The Redoute climb has sections up to 20 percent and it was there where Schär finally came to heel, Sunweb pulling the field. Alaphilippe joined a teammate at the front. Michael Woods was in tenth position. There were no attacks.

Côte des Forges

Michael Albasini (Switzerland/Mitchelton-Scott), in his career swan song, attacked before the Côte des Forges. LL Sanchez and Rui Costa bridged over and continued on, with Alaphilippe making it across.

Côte de Roche-aux-Faucons

The Alaphilippe trio was pulled back. Fifty riders approached Roche-aux-Faucons together. Woods kept himself in the top ten positions as the road kicked up, Tom Dumoulin setting the pace. Finally, Alaphilippe attacked with 500-metres to go. Michal Kwiatkowski, Marc Hirschi and the Slovenians, Roglič and Tour de France champion Tadej Pogačar, created a group with the world champion, Woods straining to reach them.
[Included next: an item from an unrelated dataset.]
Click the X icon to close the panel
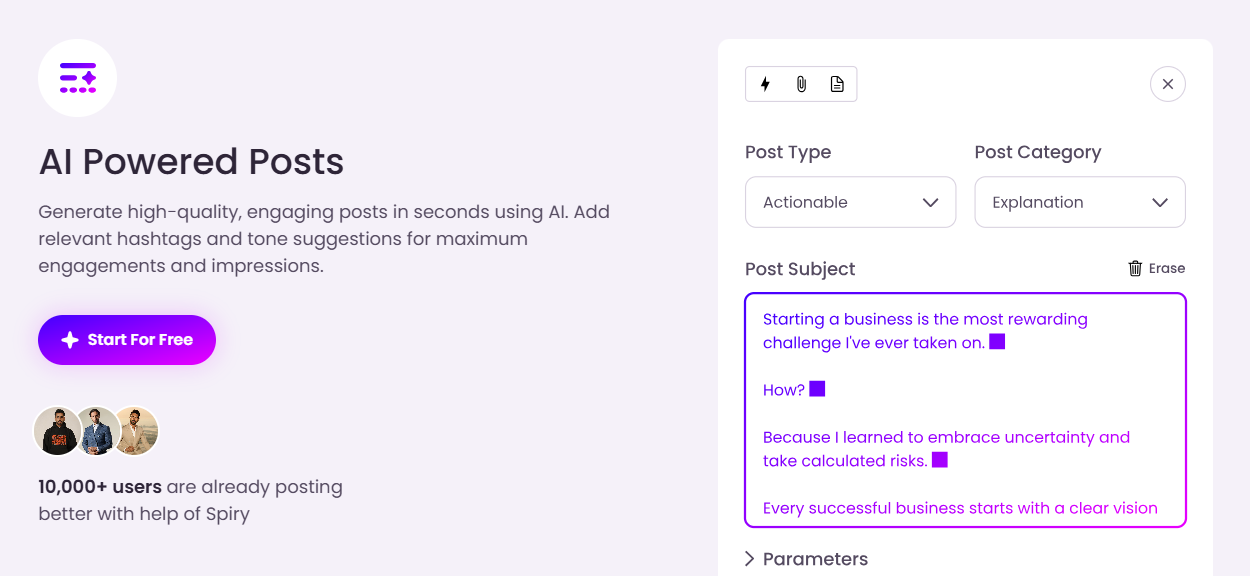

Woods couldn’t make the junction. Hirschi burst away with 11 km to race but only managed to drop Kwiatkowski. Woods was in a chase group of a dozen riders 17 seconds behind with 9 km remaining.

As the quartet dropped towards Liège like a stone, it seemed clear that the winner would come from the foursome. Yet, incredibly, another Slovenian, Matej Mohorič (Bahrain-McLaren), made it over and then grabbed the reins. In the sprint, Alaphilippe deviated from his line, making Hirschi pop his foot off a pedal, which led to the Frenchman’s relegation in the group. Alaphilippe celebrated going over the line but Roglič came in hot on the right hand side.

Primož Roglič was sixth last week at the Worlds in Imola; he now has 42 career victories.

2020 Liège-Bastogne-Liège
1) Primož Roglič (Slovenia/Jumbo-Visma) 6:32:02
2) Marc Hirschi (Switzerland/Sunweb) s.t.
3) Tadej Pogačar (Slovenia/UAE-Emirates) s.t.